28 E nondimanco in tanti disconforti
  Se adiffendiano per disperazione,
  Chè ad ogni modo se reputan morti,
  Nè stiman più la vita o le persone.
  Poi che, condotti a dolorosi porti,
  Veggion palese sua destruzïone,
  E pali e dardi tranno a più non posso
  Con sassi e travi a quel gigante adosso.

29 Lui pur salisce e più de ciò non cura,
  Come di penne o paglia mosse al vento;
  Già sopra a’ merli è sino alla cintura,
  Nè ’l contrastar val, forza nè ardimento.
  Come egli agionse in cima a quelle mura,
  E nella terra apparve il gran spavento,
  Levossi un pianto e un strido sì feroce,
  Sino al cel, credo io, gionse quella voce.

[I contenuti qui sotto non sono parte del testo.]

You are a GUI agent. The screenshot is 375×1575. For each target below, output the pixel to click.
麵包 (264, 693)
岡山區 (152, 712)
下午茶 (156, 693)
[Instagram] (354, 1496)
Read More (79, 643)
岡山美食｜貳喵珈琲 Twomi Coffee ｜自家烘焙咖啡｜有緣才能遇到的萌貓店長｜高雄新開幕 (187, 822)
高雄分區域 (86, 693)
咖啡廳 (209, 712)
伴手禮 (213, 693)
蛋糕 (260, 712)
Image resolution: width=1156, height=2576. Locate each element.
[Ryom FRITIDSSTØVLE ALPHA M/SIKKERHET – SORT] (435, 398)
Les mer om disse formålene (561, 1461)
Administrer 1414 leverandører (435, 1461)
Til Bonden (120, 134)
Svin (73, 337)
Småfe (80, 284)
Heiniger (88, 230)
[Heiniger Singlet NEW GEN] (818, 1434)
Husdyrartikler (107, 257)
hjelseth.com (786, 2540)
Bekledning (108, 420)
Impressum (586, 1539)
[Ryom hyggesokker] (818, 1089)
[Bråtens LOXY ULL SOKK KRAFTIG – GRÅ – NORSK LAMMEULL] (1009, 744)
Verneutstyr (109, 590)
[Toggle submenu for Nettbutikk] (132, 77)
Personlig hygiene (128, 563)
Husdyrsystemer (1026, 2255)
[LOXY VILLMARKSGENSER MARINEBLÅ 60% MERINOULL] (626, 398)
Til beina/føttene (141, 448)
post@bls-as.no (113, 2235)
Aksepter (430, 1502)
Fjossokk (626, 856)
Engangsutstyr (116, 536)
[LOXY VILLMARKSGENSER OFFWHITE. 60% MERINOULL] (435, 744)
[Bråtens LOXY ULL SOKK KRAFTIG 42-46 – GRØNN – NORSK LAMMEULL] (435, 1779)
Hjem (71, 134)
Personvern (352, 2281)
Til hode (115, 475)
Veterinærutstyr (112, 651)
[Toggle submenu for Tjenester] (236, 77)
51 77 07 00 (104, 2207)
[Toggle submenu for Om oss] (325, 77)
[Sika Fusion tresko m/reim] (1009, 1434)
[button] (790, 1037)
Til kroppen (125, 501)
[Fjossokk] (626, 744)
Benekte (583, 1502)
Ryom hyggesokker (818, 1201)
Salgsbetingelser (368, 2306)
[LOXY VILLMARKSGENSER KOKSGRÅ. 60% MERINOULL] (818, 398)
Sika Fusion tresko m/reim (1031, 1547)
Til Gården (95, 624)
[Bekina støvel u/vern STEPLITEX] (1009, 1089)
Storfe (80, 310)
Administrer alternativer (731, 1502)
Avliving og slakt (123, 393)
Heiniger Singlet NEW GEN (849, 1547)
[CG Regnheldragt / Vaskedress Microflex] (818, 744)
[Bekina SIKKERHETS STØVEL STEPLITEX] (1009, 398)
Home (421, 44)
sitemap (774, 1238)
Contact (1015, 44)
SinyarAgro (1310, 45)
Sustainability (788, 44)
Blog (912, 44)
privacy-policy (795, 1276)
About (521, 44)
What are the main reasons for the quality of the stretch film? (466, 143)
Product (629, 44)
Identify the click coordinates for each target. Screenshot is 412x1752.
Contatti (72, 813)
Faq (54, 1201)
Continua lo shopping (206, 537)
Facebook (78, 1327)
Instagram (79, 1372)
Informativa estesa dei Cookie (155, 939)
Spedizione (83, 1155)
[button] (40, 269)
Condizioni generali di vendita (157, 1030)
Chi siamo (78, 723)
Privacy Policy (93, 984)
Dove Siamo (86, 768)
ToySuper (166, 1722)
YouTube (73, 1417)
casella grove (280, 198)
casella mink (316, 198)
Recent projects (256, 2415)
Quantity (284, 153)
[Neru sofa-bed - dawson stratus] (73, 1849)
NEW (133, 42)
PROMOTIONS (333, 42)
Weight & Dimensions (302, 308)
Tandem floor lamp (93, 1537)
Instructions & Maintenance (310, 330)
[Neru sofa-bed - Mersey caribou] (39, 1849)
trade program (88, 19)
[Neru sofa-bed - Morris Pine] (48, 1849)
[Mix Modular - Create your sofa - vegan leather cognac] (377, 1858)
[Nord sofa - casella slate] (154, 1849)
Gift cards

30 Ma quel superbo una gran torre afferra,
  E tanta ne spiccò quanta ne prese;
  Quei pezzi lancia dentro dalla terra,
  Dissipa case e campanili e chiese.
  Orlando non sapea di tanta guerra,
  Chè in altra parte stava alle contese;
  Ma la gran voce che di là si spande
  Venir lo fece a quel periglio grande.

10. P. Si d'/etidevati. — 24. P. Che sino al cielo gionse.